流石に今日はないだろうと思ってたからいきなりで緊張してきた。
「あ、え、うん。分かったそうする」
ドクドクと脈打っているのが自分でも分かる。
「じゃあ、行こっか」
さり気なく大貴が僕の荷物を持つ。
「えっ、いいよ自分で持つから」
大貴の手から荷物を取り返そうとするとヒョイと避けられた。
「ちょっと大貴、」
僕は大貴の服を引っ張った。
そんなに荷物は多くなく、何なら少ないくらいだけど、僕の荷物を大貴に持たせるのは違う。
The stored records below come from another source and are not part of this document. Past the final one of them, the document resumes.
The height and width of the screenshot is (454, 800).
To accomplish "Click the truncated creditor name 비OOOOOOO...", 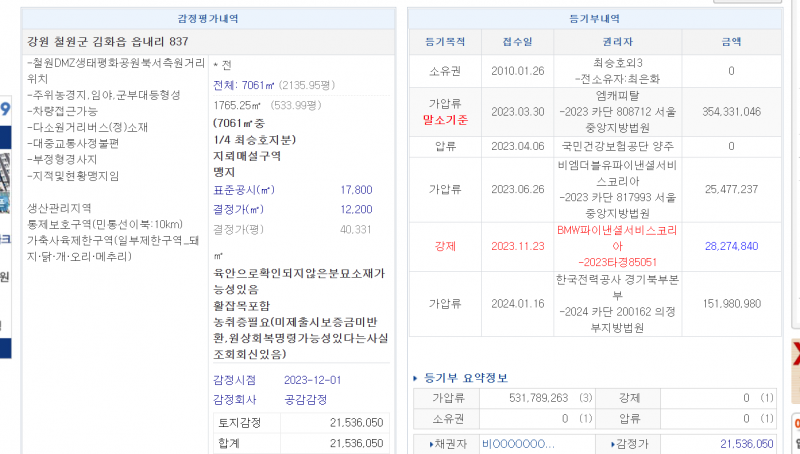I will [x=518, y=443].
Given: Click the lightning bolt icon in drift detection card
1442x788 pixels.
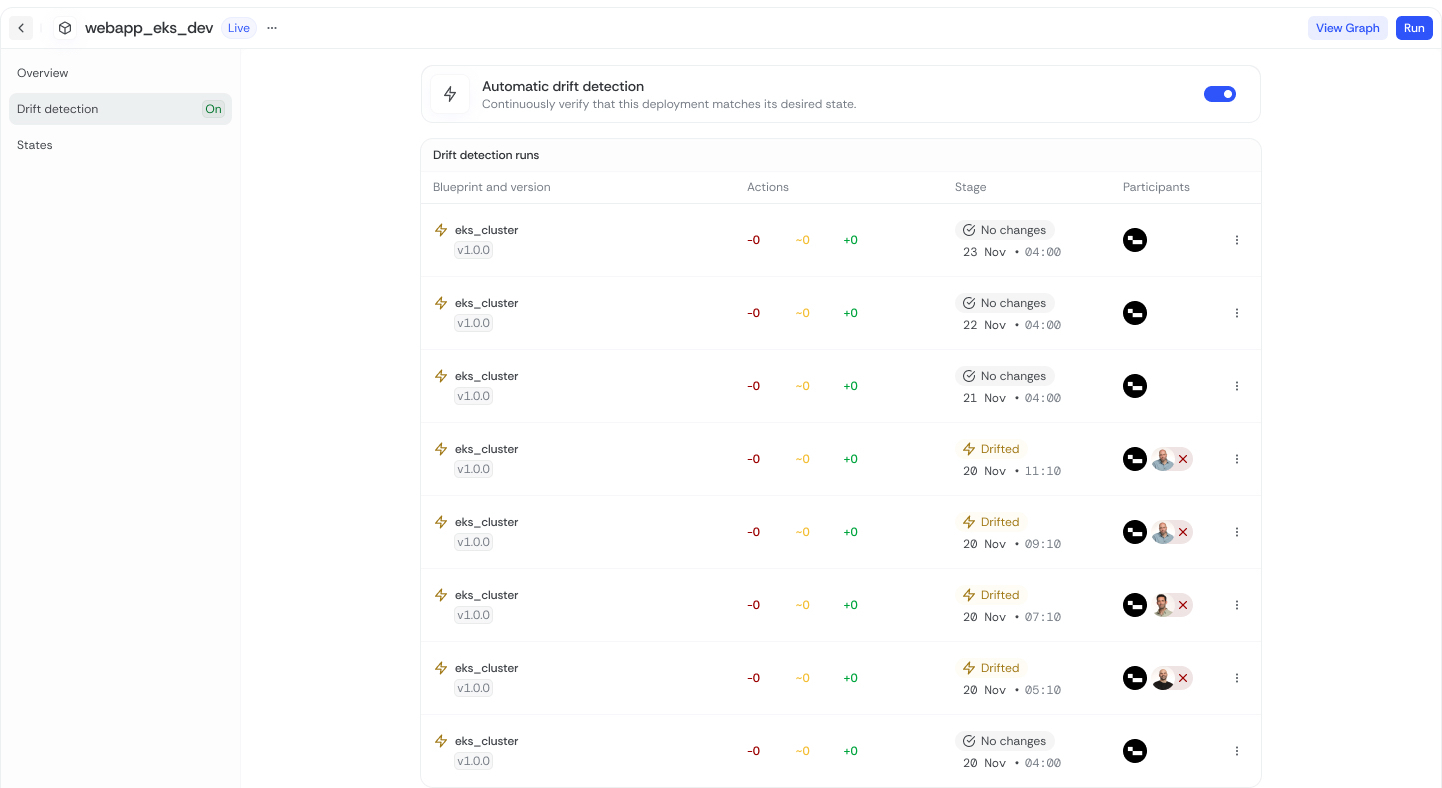Looking at the screenshot, I should click(x=450, y=94).
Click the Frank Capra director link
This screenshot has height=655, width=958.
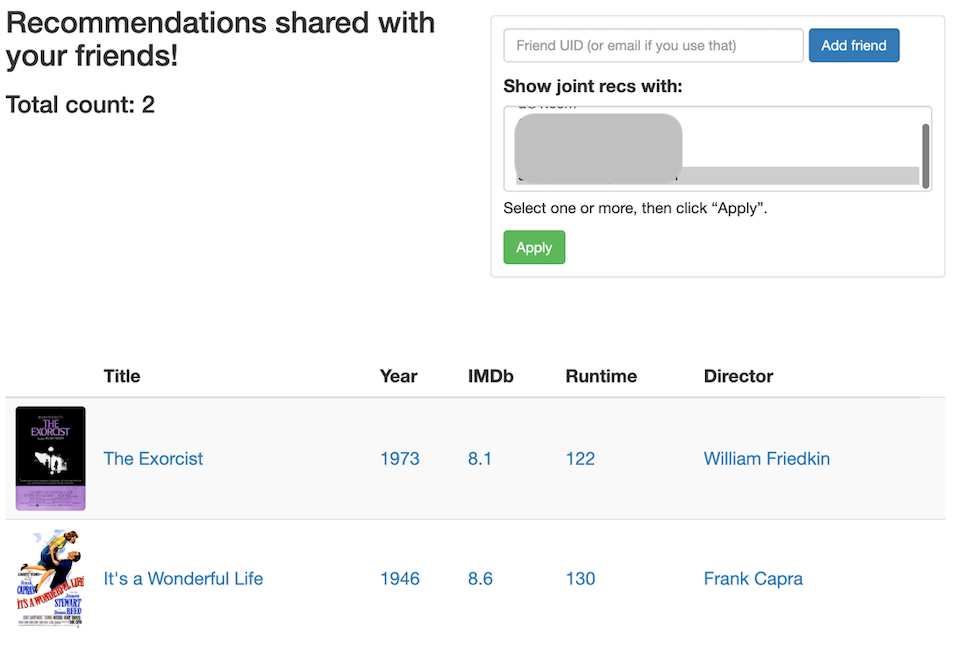(753, 579)
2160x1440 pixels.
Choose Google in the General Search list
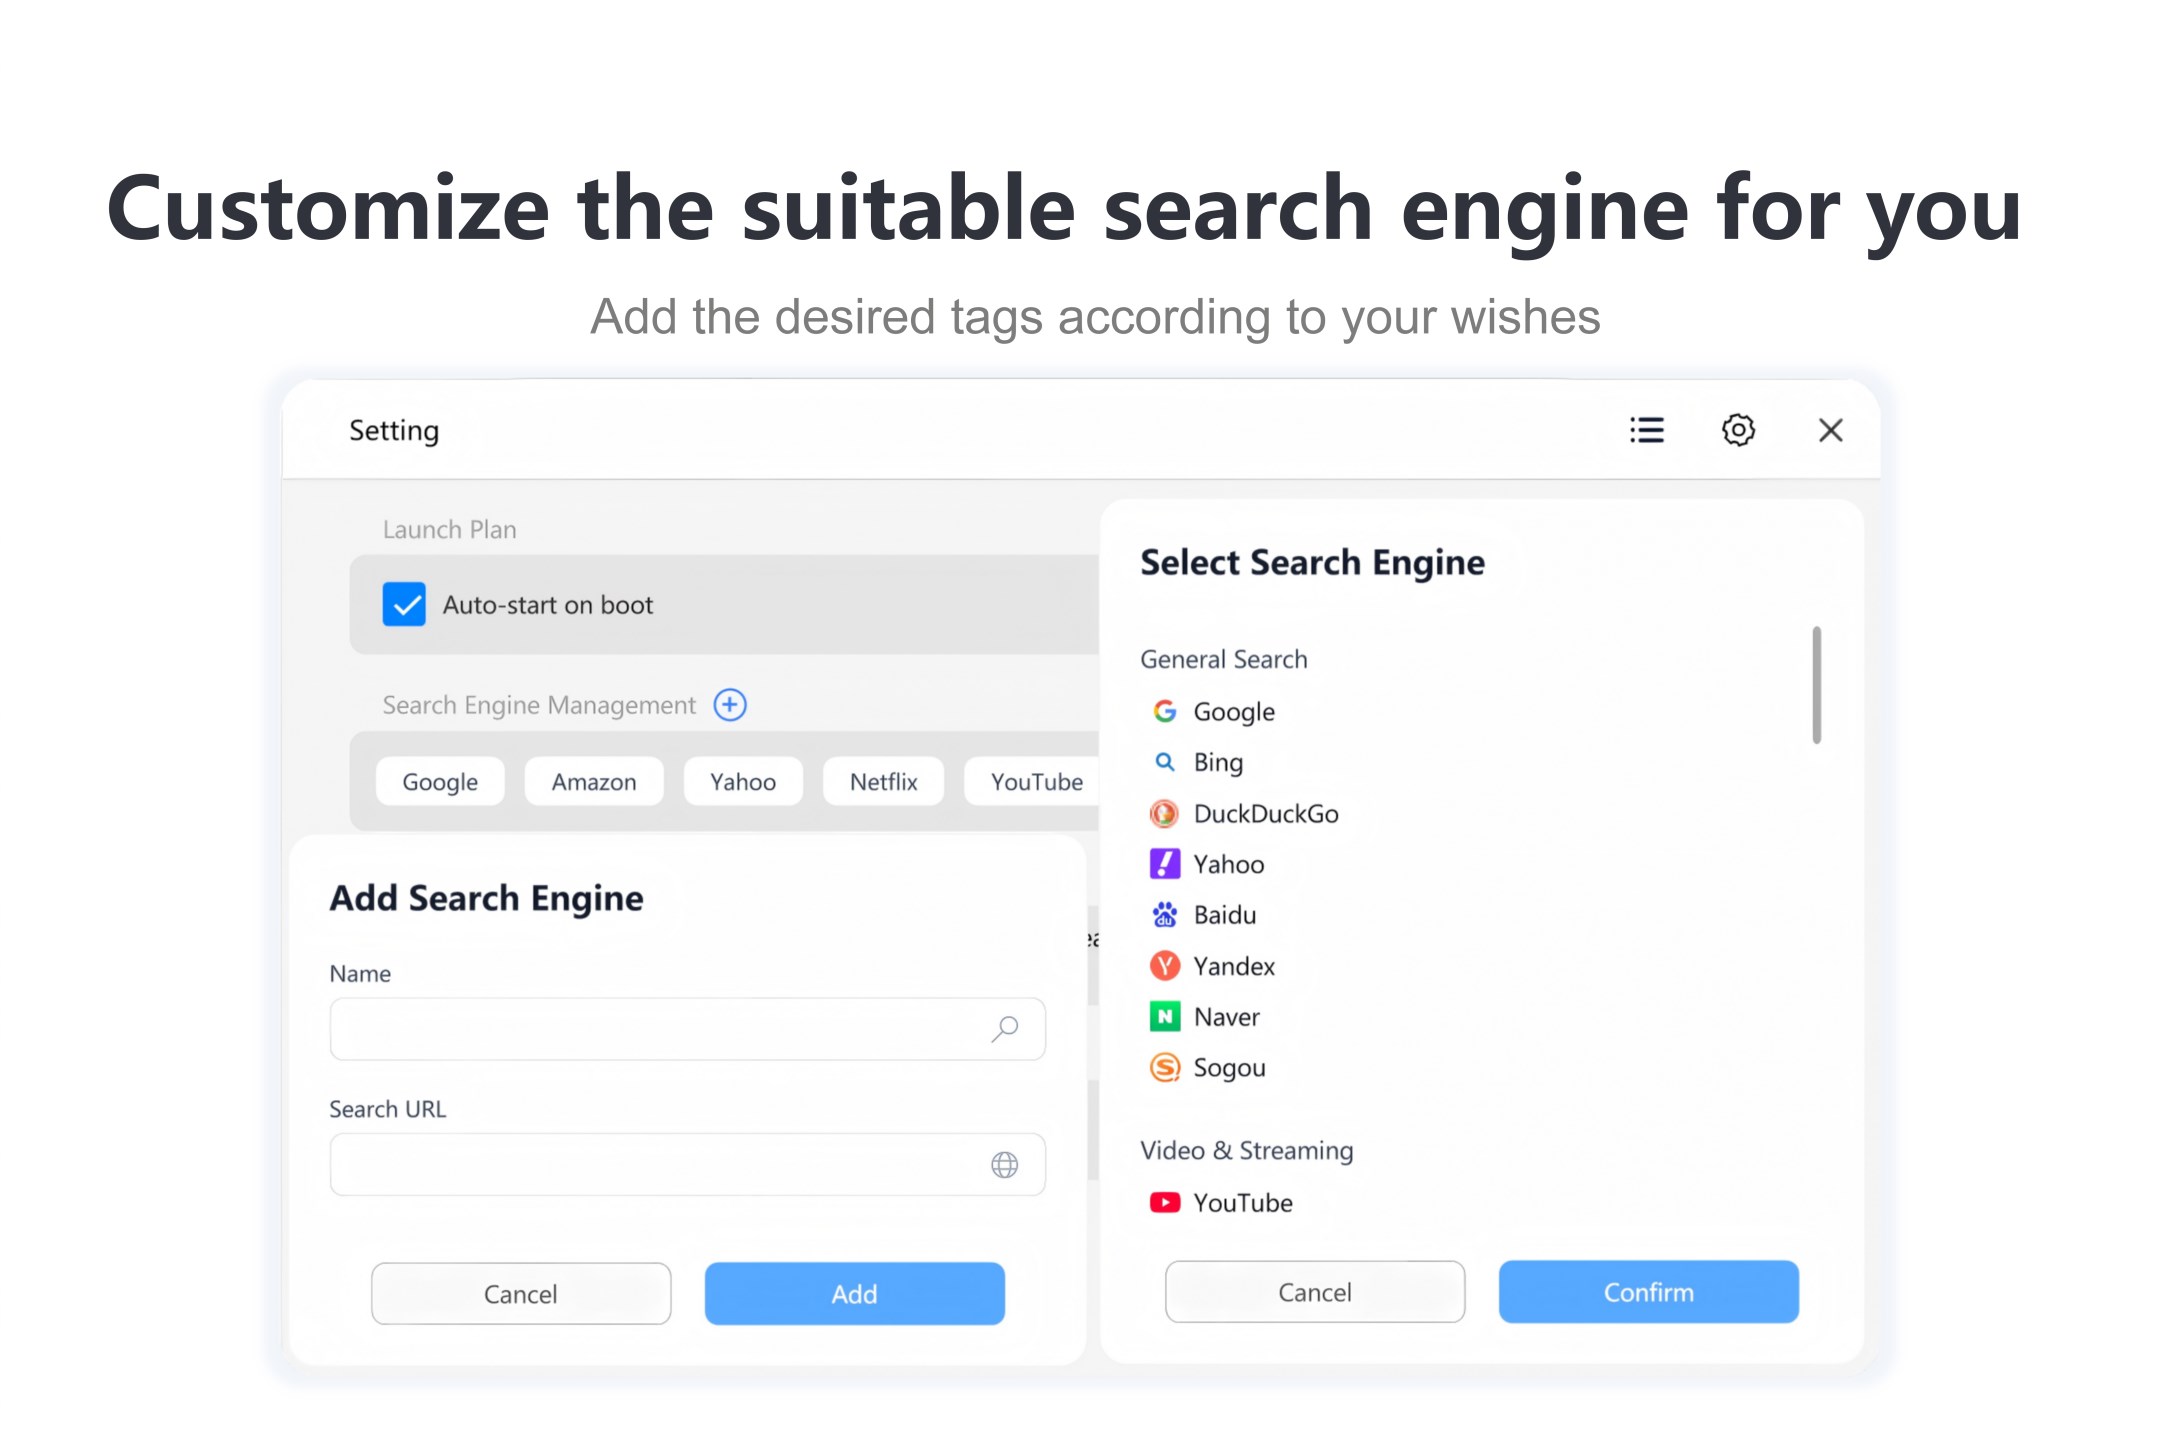pos(1234,712)
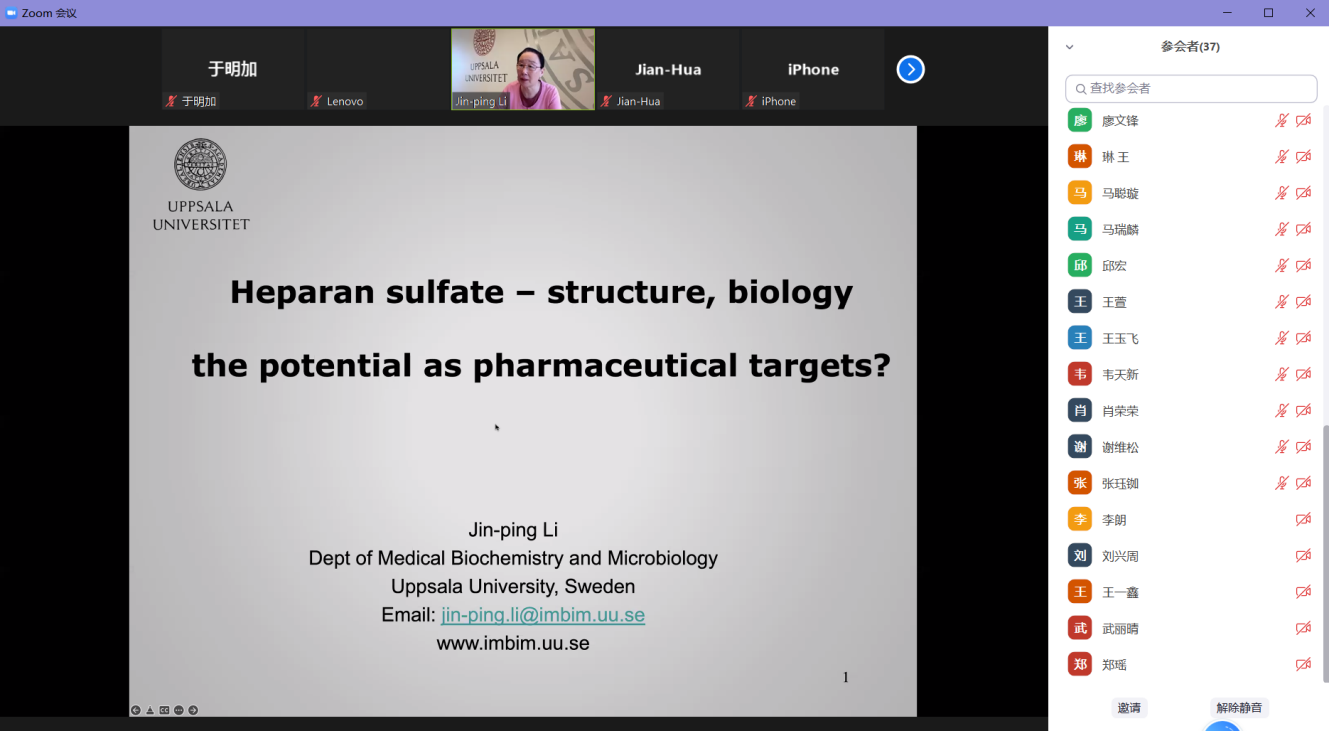Toggle microphone mute for 马聪璇

(x=1281, y=193)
「大丈夫だって。お前はちゃんと戸締まりしてあるか見てきてくれる?」
優しく僕の頭に手を置いた。
「で、でも……」
「いいから、早く行っておいで」
大貴に流され、渋々戸締まりを確認した。
その間に大貴は玄関に向かい、靴を履いて準備をしている。
僕は全ての窓を見に行って大貴の元へ向かった。
「お待たせしました」
僕も靴を履いて、準備万端。
この家ともしばらくお別れ。悲しいような、大して悲しくないような。
「優、行くよ」
大貴が玄関に手をかけ、僕を待っている。
そして鍵を手に取って大貴と共に家を出た。
「行ってきます」
家に向かって最後の挨拶。
鍵をしっかり閉めて大貴と歩き出した。
相変わらず荷物は大貴の手にある。
「ねえ、荷物…………」
やっぱり僕が持ちたい。
僕が持たなきゃダメなのに。
「あ、そうだ。優何食べたい?」
話し変えられちゃった。
きっと家に着くまで荷物返してくれないんだろうな。
次は絶対自分で持つと心に誓った。
「んーとね、なんだろ。大貴は?」
今はお腹空いてるから何でも食べたい気分。
だから何でもいいや。
「俺何でもいいよ。優が食べたいやつで」
「えー、それじゃダメなの。何が食べたい?大貴決めて」
ちょっと強気で言うと、観念したように大貴が「うーん」と唸って考え始めた。
大貴が考えている間は沈黙で、僕らの歩く音だけが響き渡った。
こうして大貴と一緒に住む事が出来るなんて思ってもみなくて。
好きな人と一緒に住めるなんて奇跡だ。僕は毎日の生活が楽しみで堪らない。
「あ、」
しばらく考えていた大貴が顔を上げた。
考え事をしていた僕はビクッとした。
「決まった?」
「俺うどん食いたい。なんかシンプルに」
お、いいね。僕も前からうどん食べたいって思ってた。
「いいじゃんうどん。大貴の家の近くにある?うどん屋さん」
「あるよ。有名なチェーン店」
そこからうどんの話を大貴と楽しんで、ゆっくり歩いた。